Preserving your oral and dental health
For cannabis users, health professionals like Dr. Helfant and Dr. George Anastasov have some tips.
To combat dry mouth, Dr. Helfant's recommendations resemble those commonly heard at the dentist: Stay hydrated, use a strong fluoride toothpaste to protect against cavities, try an antimicrobial mouthwash to kill excess bacteria in the mouth, and use dental floss.
As long as consumers pay attention to their oral health, Helfant remains optimistic about the benefits of cannabis for health. He even recommended CBD products to help his most anxious patients.
Should we consider chewing chewing gum?
Dr. George Anastasov is a head surgeon, dentist and doctor. He also founded AXIM Biotechnologies, a company known for its cannabis gum. Anastassov is more adamant about recommending smoking cessation to cannabis users.
"Any smokable substance stains teeth unless it is completely transparent. But I do not think that's the main problem with cannabis. The main problem is the effect on the upper respiratory tract and lungs, "says Anastasov. What to do instead? "Stop smoking and chew our chewing gum."

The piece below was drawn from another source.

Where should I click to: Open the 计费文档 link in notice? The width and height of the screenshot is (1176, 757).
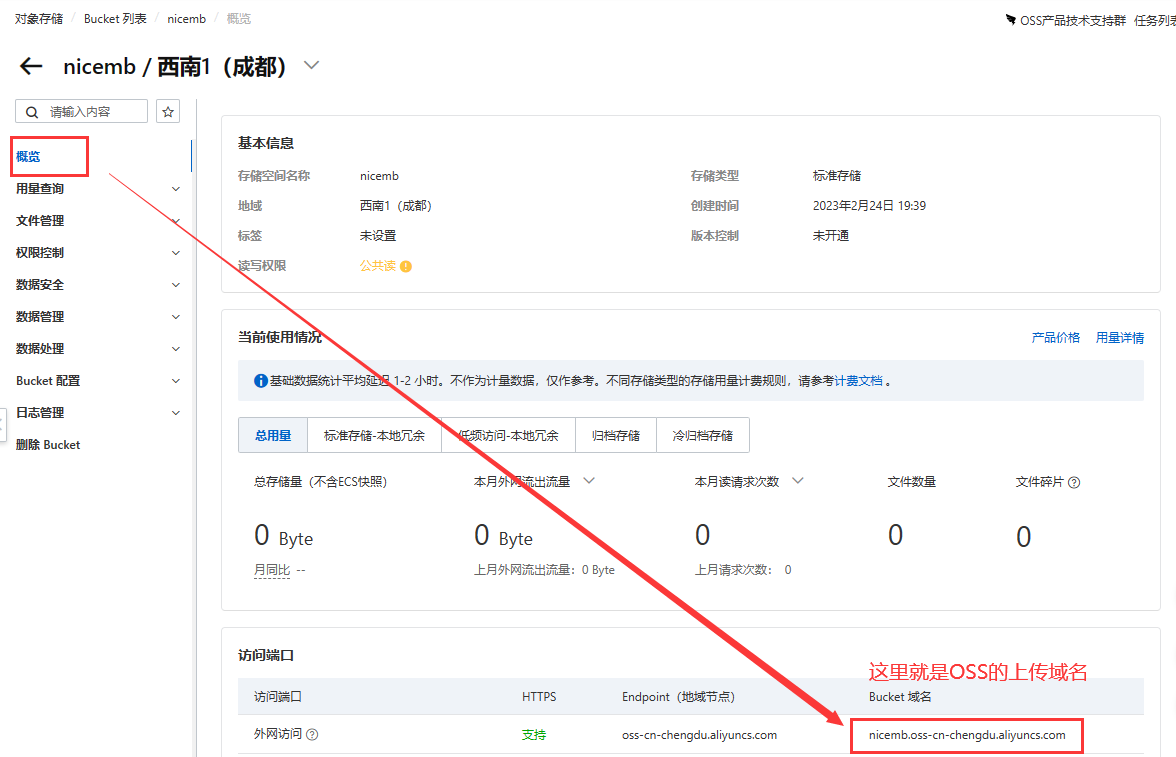pyautogui.click(x=858, y=381)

Anastassov is the founder of a cannabis chewing gum company. Chewing gum has been shown to be beneficial to the mouth. Not only does chewing promote good oral health, it also stimulates salivary glands, cleans teeth and prevents dry mouth. In addition, some cannabinoids may be beneficial to the oral cavity, according to Anastasov.
"We know that the oral cavity is the dirtiest place in the human body. "But some cannabinoids, particularly CBG and CBD, are very good antimicrobial compounds." Fluoro-halogenated GBC, he said, has been shown to be "extremely active in disrupting the life cycle of certain bacteria." , especially MRSA ".

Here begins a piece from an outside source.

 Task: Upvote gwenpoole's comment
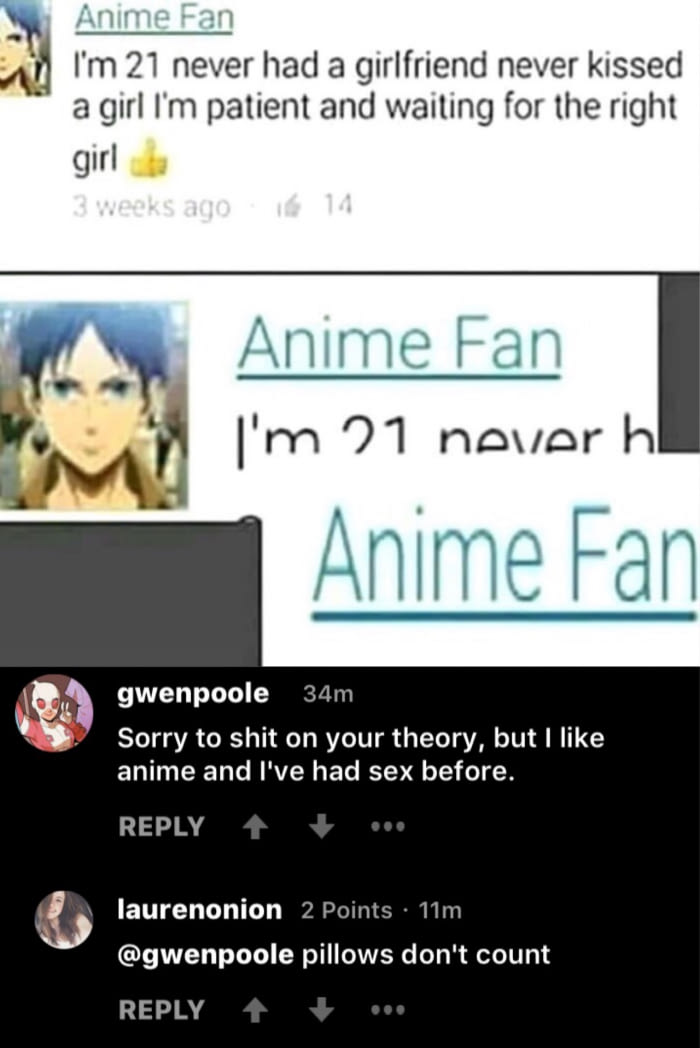254,827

MRSA is an antibiotic resistant staphylococcus strain. These common bacteria are generally harmless unless they enter the body through a cut or wound - this is why MRSA tends to proliferate and infect patients at risk in hospitals.
Your dentist's advice
More importantly, the experts encourage cannabis smokers to discuss their consumption with their dentist. Helfant acknowledges that some patients may be reluctant to disclose the use for fear of being judged, and that some dentists may refuse to have this conversation for fear of legal consequences.

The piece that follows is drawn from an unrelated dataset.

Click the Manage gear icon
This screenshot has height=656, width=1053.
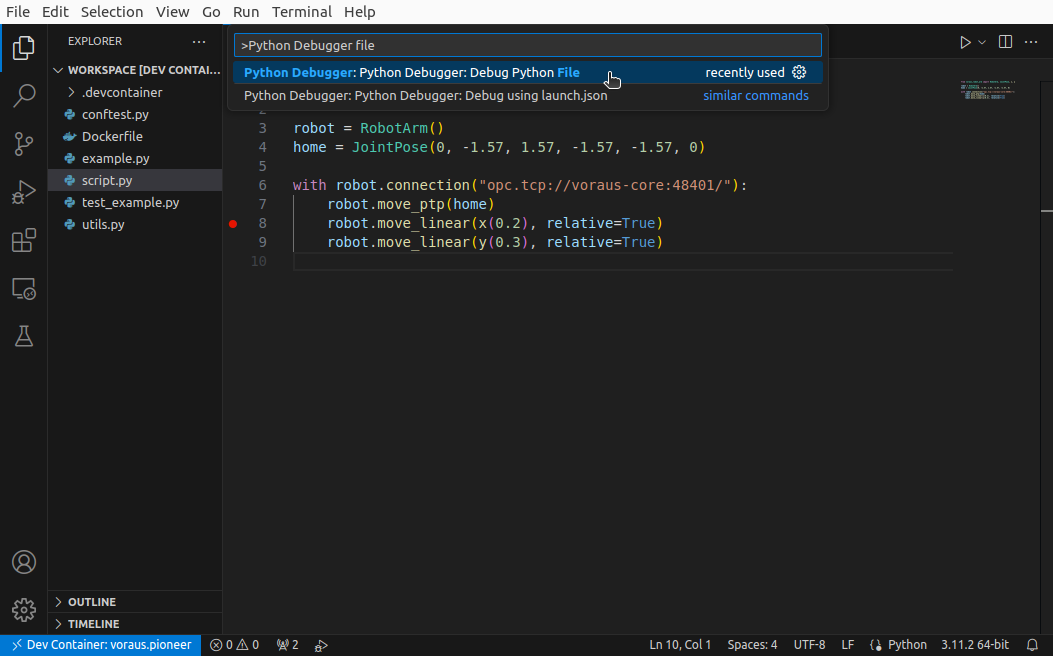[x=24, y=610]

"I'm 36 years old and I work in [cannabis] industry, so I'm probably more comfortable talking about it and better informed," he says. "Young dentists in general might be more comfortable than a year old 75 dentist, for example, because the older dentist grew up with a higher degree of cannabis stigma."
In the end, it is not enough to say that cannabis is harmful to your teeth, or not. There are various factors that affect the oral health of a cannabis user. Some are related to the chemical composition of cannabis itself, and others are more dependent on lifestyle choices. In addition, science on oral health and cannabis is still in its infancy, so it is difficult to draw clear conclusions.
For now, putting this expert advice into practice, finding alternatives to smoking and keeping your dentist informed are the best ways to protect these teeth while benefiting from the positive effects of cannabis.